Updated On — 5th Jul, 2015
What’s the best spritual practice or path?
What’s the best spiritual practice, technique or lineage?
Well, after much thought, and thirty years of experimentation, I would have to say the best spiritual practice Kasmiri Shaivism, with the practices of Naqshbandi Sufism coming in at a very close second place.
Please, I am not being serious here. (Although, I must admit some experiential familiarity with both of these appraoches).
I get asked this question often, and each time I need to redirect the questioner, to cajole her to re-frame the question a little.
I nearly always get the urge to say the best spiritual practice is the one which works for you, or better yet, the one which is working for you at this point in your life. Different approaches work best for different people at different times in their life.
I see many folks struggling with questions such as “Who’s got the whole answer, which one is the true path, which is the fastest spiritual practice?”
“Which spirtual practice one starts up where the other ones leave off?”
I don’t think that’s the real issue.
The issue is what works for you at given time. And that might change over time. It certainly has been the case with me over the course of the last 30 years.
Ok fine, you might say, but isn’t there one that is absolutely better than the rest? Or perhaps one path will take you here, but after that you need to practice this other one to take you to the next level?
Or which is the TRUE one?
A variant of this question would be “Which one did the Buddha actually teach?”
Again, pardon me for being blunt, but who cares what worked for the Buddha?
The Buddha lived in a very different time and place, and was faced with many different issues. What worked for him may not work for you. Just because it worked for him means just that. It worked for him.

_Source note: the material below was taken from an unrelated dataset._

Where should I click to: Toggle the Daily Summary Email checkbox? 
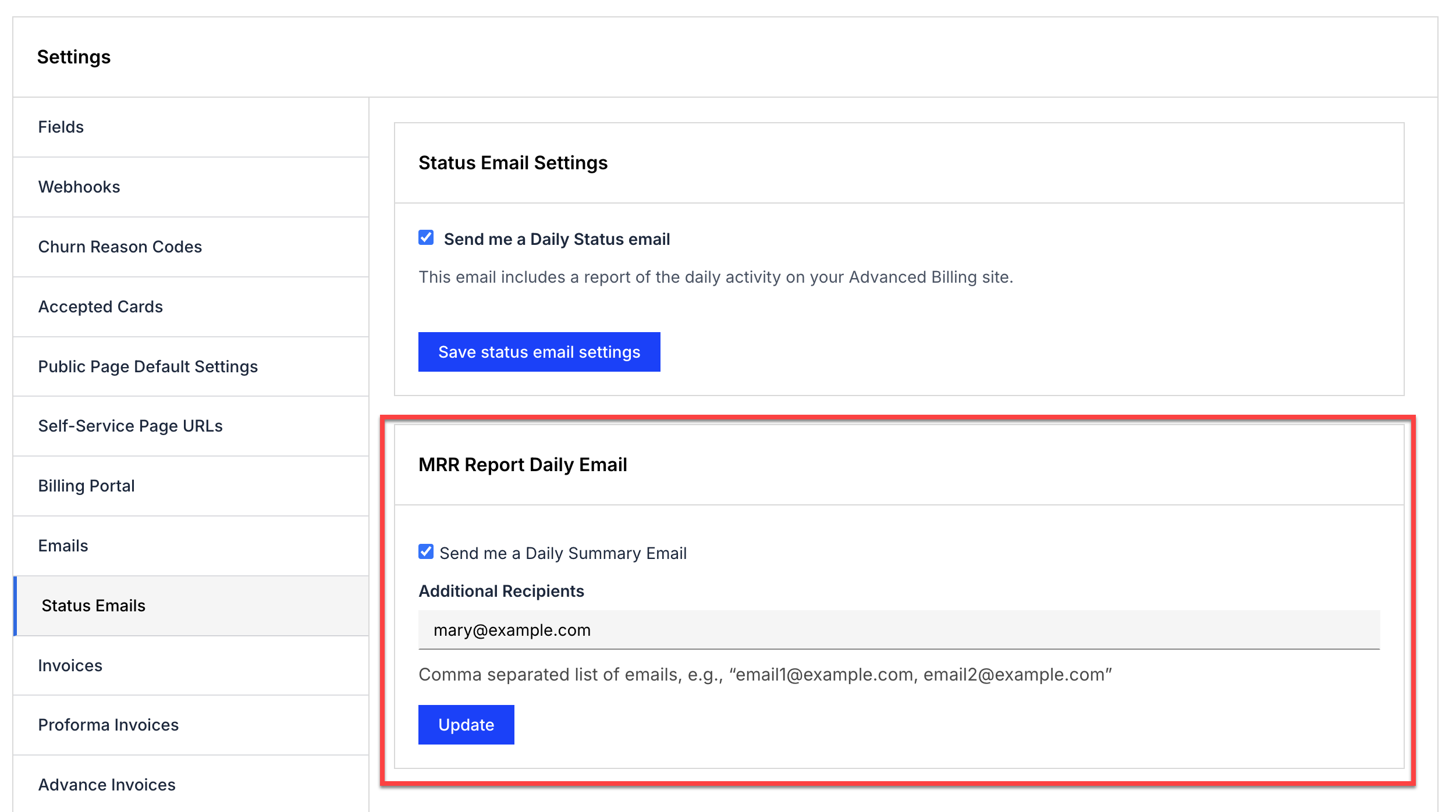point(426,551)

The Buddha did not have your mother.
Find out what works for you.
But isn’t there a path which is absolutely better than another? After all didn’t the Budhha supposedly say (in the satipatthana sutta) that the four foundations of mindfulness is the only way for the salvation of beings?
Many high level religionists make claims like this.
Sorry to be so blunt, but I just don’t buy it.
There is a way to compare spiritual practice, but it has to be done from the inside of the spiritual practice, from the lived experience of the spiritual practice, phenomenologically, if you will. This takes courage and honestly, especially at the beginning, when you see how much psychic investment there may be in a particular practice and tradition.
What you can do is compare strengths and weaknesses of particular meditation and spiritual paths and practices from the inside. At the beginning of this process you must allow the possibility that all practices and traditions have strengths and weaknesses. Then you can make an honest comparison.
This is the first step out of the incredibly subtle grip of a pervasive fundamentalism I see in many spiritual practice circles.
Yes, even in the cool ones.
If you do this kind of honest appraisal, you just might come to see that the choice of a spiritual practice or tradition is not as important as you initially thought it was. You come to see that they all work in similar ways. Of course they emphasize different aspects of development, which is why different practices may be more relevant to you at different stages of you life.
You may even come feel comfortable with spiritual practices, traditions and world views which may have previously been seen as sexist, anachronistic, misanthropic, violent or quant. You may even feel enormous compassion and see how others get stuck in this subtle, pervasive fundamentalism, having been through that space yourself.
You see the urgent need for compasionate interspirituality.
And if you come this far, my friend, you have come a long way.